Problem
You may encounter an issue where Auto Loader does not pick up new files in directory listing mode (AWS | Azure | GCP) in scenarios where the source cloudFiles
file naming convention has changed.
Cause
This is related to the way lexical ordering works when using directory listing mode in Auto Loader. New files with different naming conventions are not being recognized as new.
Example
This Python example demonstrates a possible scenario that could occur.
# List of sample filenames in source cloudfiles location
filenames = [
"MYAPP_1970-01-01.parquet", # <-- older file
"MYAPPX_1970-01-02.parquet", # <-- newer file with slightly modified naming convention (added X character before the _)
]
# Sort the filenames lexicographically
for filename in sorted(filenames):
print(filename)
#MYAPPX_1970-01-02.parquet # new file listed first (considered oldest)
#MYAPP_1970-01-01.parquet # old file listed last (considered newest)
To better understand how lexical ordering works, please review the Lexical ordering of files (AWS | Azure | GCP) documentation.
Solution
Use file notification mode
Use file notification mode (AWS | Azure | GCP) instead of directory listing mode. File notification mode is lower-latency, can be more cost-effective, and helps avoid lexical ordering issues.
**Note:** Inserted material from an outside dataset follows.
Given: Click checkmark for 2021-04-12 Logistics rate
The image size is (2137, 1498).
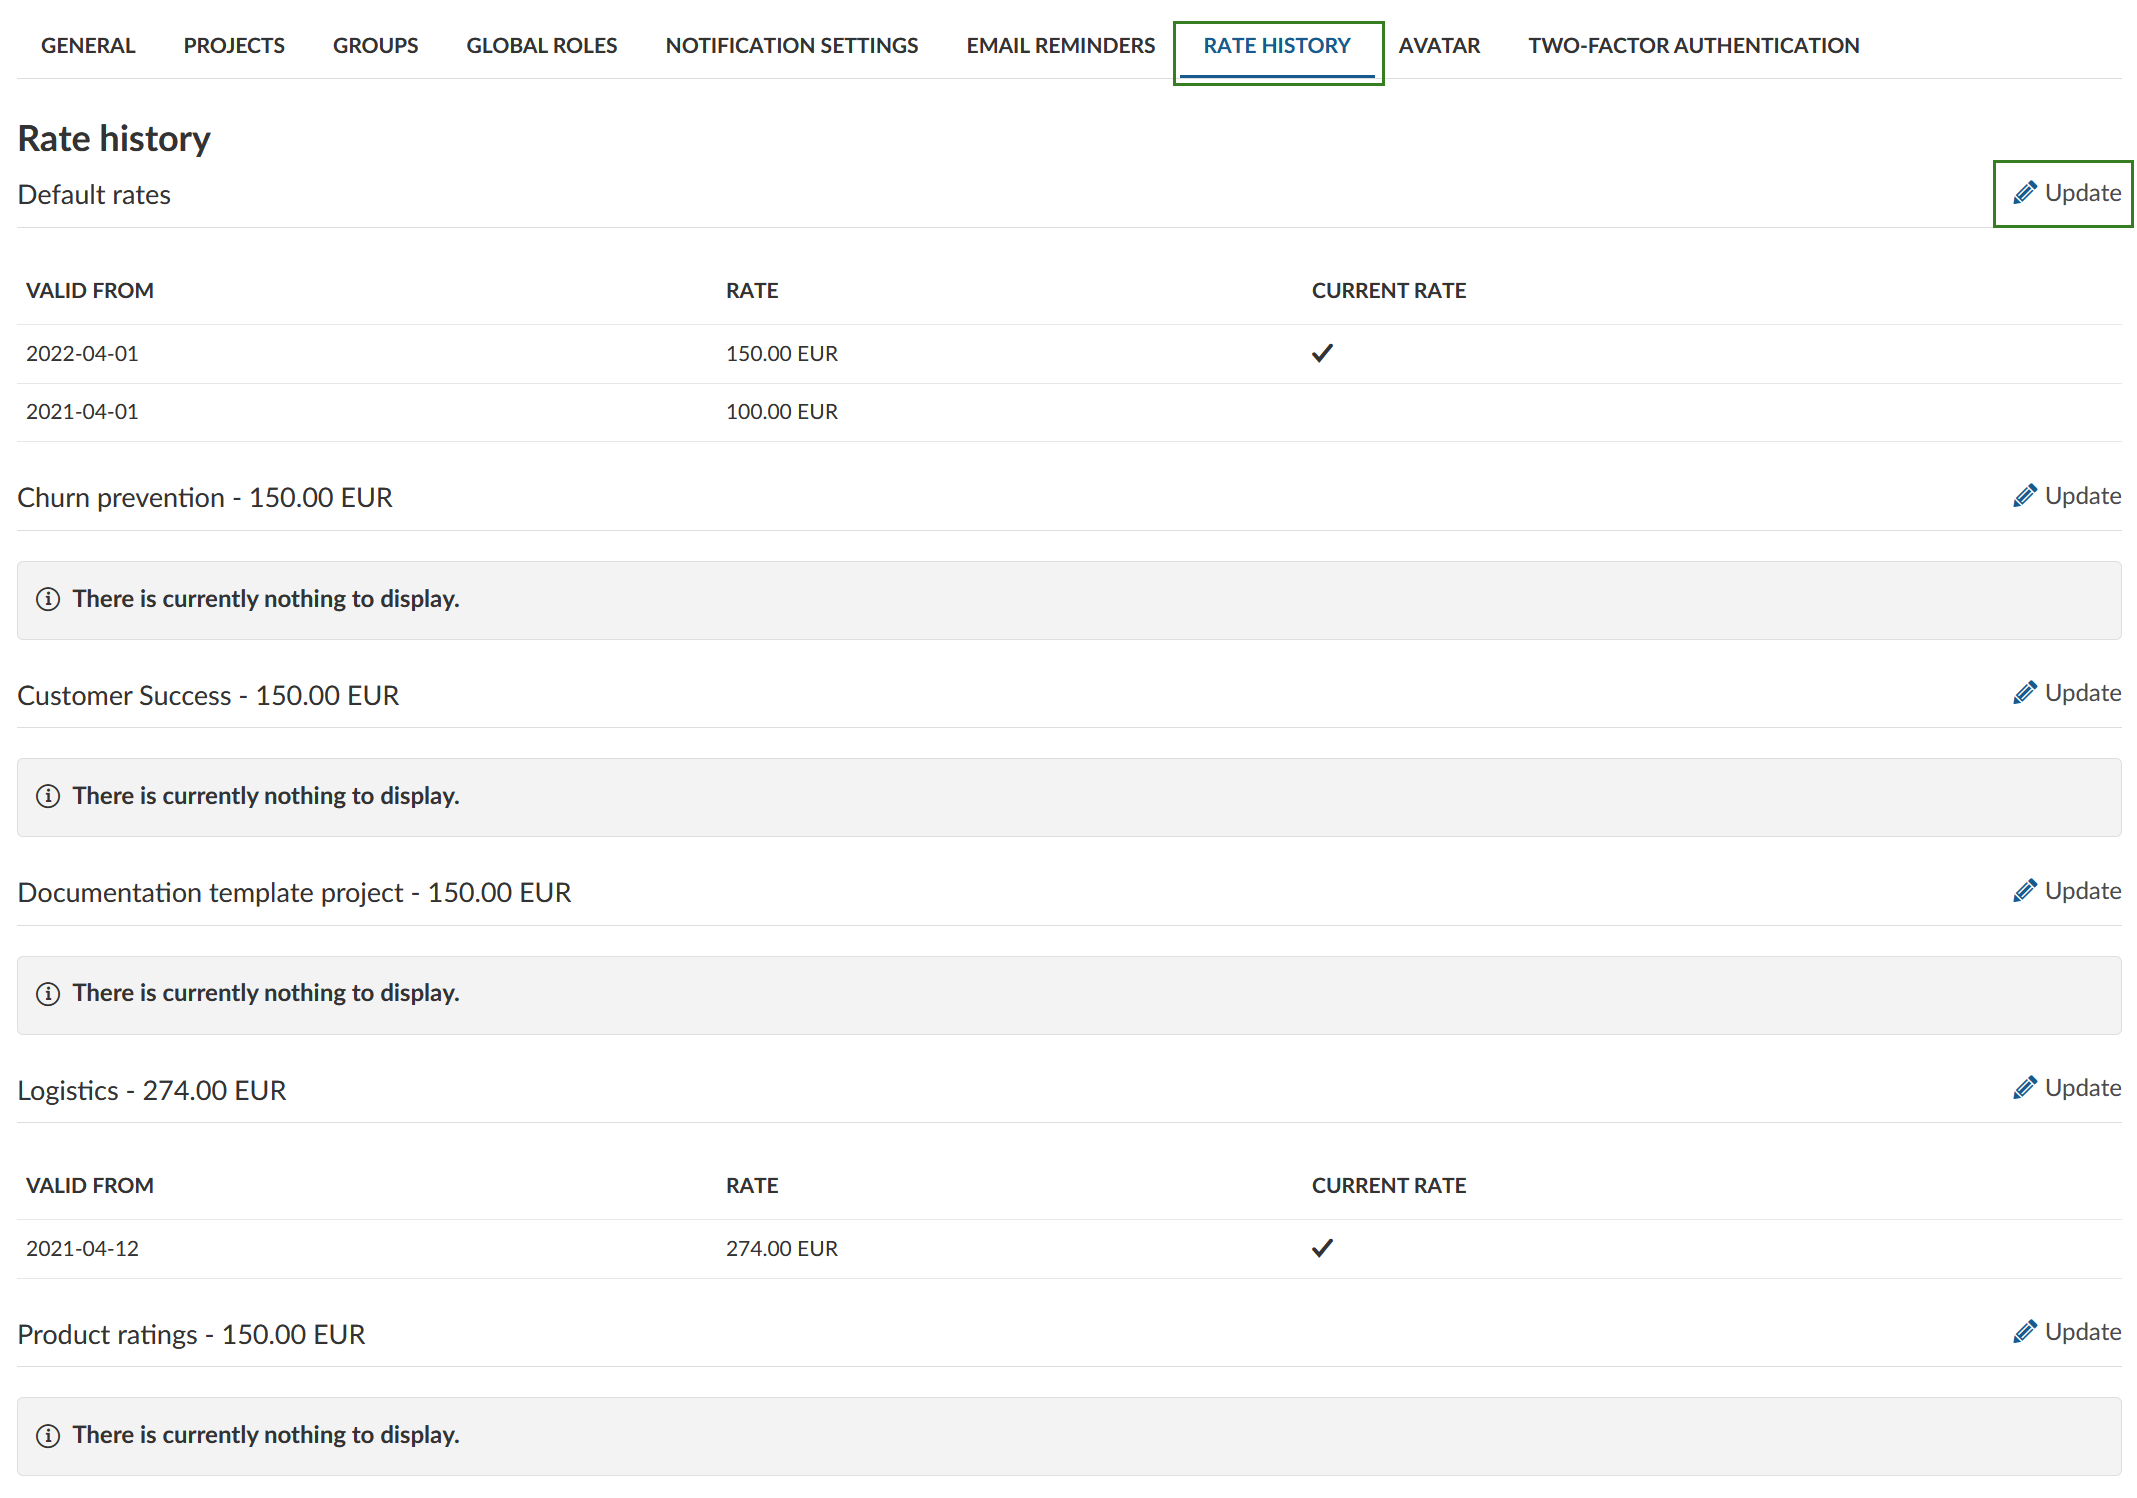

Disable incremental listing
If you cannot use file notification mode, you should disable incremental listing by setting the Apache Spark option cloudFiles.useIncrementalListing
to false.
This allows new files to be picked up, although it may increase the time spent listing files.
Note
Incremental listing mode is deprecated and should not be used. For more information, review the Incremental Listing (deprecated) (AWS | Azure | GCP) documentation.
For more information and best practices on using Auto Loader, review the Configure Auto Loader for production workloads (AWS | Azure | GCP) documentation.